[Methyl-3H]-choline incorporation into MCF-7 cells: correlation with proliferation, choline kinase and phospholipase D assay.
Mots clés
Abstrait
BACKGROUND
[Methyl-3H]-choline is a promising new positron emission tomography (PET) agent used for cancer imaging whose mechanism has still not fully been elucidated. In this study, whether [methyl-3H]-choline determined by measuring the activity of choline kinase (ChoK) and phospholipase D (PLD) in rapidly proliferating and confluent breast cancer MCF-7 cells is related to cell proliferation or not was investigated.
METHODS
The activity of ChoK and PLD were determined using ion exchange chromatography and transphosphatidylation assay respectively.
RESULTS
[Methyl-3H]-PCho content expressed as pmol mg(-1) protein(-1) min(-1) (n = 6) was significantly higher in the exponentially growing (484.04 +/-2 0.23) compared with confluent (70.35 +/-9.83) cells using Student's t-test (p < 0.001).
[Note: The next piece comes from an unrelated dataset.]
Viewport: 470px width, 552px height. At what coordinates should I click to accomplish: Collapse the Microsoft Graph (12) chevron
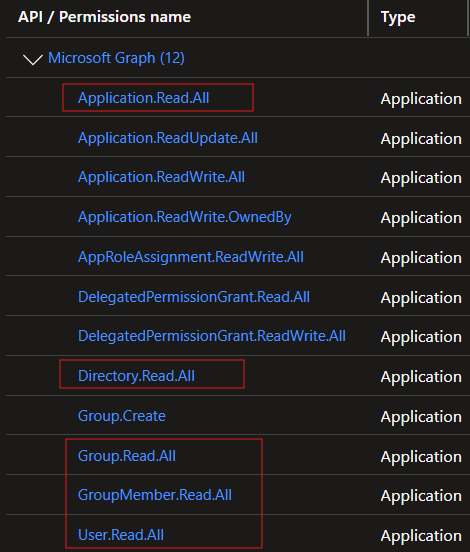click(33, 59)
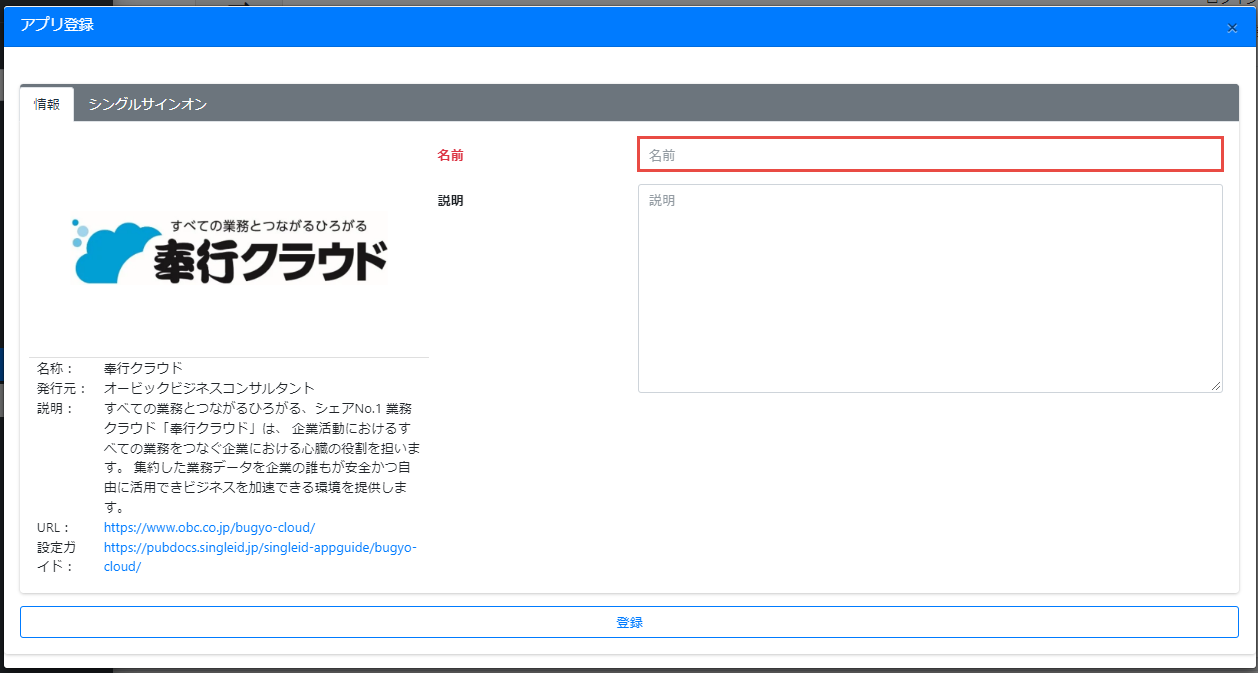Switch to the 情報 tab
This screenshot has width=1258, height=673.
[47, 104]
Moreover, PLD activity expressed as the mean (n = 6) (disintegration per minute (d.p.m.)/microg protein +/- SD (mean S phase +/- SD)) showed significantly higher (p < 0.001) activity in the exponentially growing cells (196.39 +/- 2.21 d.p.m./microg protein (39.69 +/- 4.00%)) compared with confluent cells (99.10 +/- 1.35 d.p.m./microg protein (9.33 +/- 0.82%)).
CONCLUSIONS
This study indicates that the major water-soluble choline metabolite was phosphocholine (PCho) as a consequence of increased ChoK and PLD activity in the exponentially growing cells compared to confluent cells.